By noon he was in a coma. Madeleina watched him.

She said: “It was him tried to stop the mob, when they took revenge against the hostages. He tried to step in.”

“Listen to me,” Judah said to Cutter. They were in the hallway. All Judah’s uncertainty was gone. He was hard as one of his own iron golems. “The Collective is dead. No, listen, be quiet. It’s dead and if Iron Council comes here it’ll be dead too. They’ve no chance. The militia’ll amass on the borders, where the trains come in. They’ll just wait. By the time the Council gets here-be, what, four weeks at least?-the Collective’ll be gone. And the militia’ll pour everything into killing Iron Council.

“Cutter. I won’t let them. I won’t. Listen to me. You have to tell them. You have to get back and tell them. They have to go. Send the train up north, find a way into the mountains. I don’t know. Maybe they have to desert the train, be fReemade. Whatever. But they can’t come into the city.

“Be quiet. ” Cutter had been about to speak but he closed his mouth hard. He had never seen Judah like this: all the beatific calm was gone, and something stone-hard remained. “Be quiet and listen. You have to go now. Get out of the city however you damn well can, and find them. If Rahul or Drogon or anyone finds their way back I’ll send them after you. But Cutter, you have to stop the train from coming.”

“What about you?”

Judah’s face set. He seemed wistful.

“You might fail, Cutter. And if you do, I might, just, be able to do something.”

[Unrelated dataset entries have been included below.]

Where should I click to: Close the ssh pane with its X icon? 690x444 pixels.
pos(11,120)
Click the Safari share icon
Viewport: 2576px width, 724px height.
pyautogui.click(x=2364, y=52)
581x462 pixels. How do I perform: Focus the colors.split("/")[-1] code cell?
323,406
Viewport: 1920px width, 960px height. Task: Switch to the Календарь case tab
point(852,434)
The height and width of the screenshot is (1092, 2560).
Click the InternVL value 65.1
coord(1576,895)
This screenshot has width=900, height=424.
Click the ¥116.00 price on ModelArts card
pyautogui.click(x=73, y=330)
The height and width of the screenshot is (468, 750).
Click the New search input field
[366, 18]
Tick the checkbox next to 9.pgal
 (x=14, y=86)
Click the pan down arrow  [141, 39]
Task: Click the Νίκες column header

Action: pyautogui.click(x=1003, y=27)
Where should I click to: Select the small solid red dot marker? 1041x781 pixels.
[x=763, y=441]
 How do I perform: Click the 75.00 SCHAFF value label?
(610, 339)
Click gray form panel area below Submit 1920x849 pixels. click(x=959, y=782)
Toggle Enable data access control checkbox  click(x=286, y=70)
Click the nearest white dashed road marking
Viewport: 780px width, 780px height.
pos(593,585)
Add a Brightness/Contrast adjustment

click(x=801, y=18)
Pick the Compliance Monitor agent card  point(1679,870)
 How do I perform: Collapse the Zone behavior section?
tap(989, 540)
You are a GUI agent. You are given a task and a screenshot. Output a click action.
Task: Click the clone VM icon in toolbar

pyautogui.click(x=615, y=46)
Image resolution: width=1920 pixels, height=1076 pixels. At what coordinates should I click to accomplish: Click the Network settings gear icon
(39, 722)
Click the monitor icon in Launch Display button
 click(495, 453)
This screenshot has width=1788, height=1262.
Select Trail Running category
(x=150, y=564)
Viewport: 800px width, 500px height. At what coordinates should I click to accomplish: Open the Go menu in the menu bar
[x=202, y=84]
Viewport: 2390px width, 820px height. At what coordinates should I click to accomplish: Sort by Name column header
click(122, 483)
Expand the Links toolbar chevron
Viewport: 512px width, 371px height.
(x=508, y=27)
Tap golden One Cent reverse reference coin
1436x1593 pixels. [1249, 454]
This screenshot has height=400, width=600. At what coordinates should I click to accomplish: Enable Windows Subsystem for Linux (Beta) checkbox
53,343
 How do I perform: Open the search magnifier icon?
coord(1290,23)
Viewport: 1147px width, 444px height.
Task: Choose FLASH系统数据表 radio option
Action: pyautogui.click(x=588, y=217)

“You know how to use the mirrors, don’t you? You remember? Because those militia… they’ve come all the way through the cacotopic zone. They’ll reach the Council. And I ain’t sure, but I bet I know what they are, what they’d have to be to be hardcore enough to take us, but travel quick and light like they’ve done. If I’m right you’ll have to do what you can, Cutter. You’ll have to show the Council. Do right by me, Cutter.”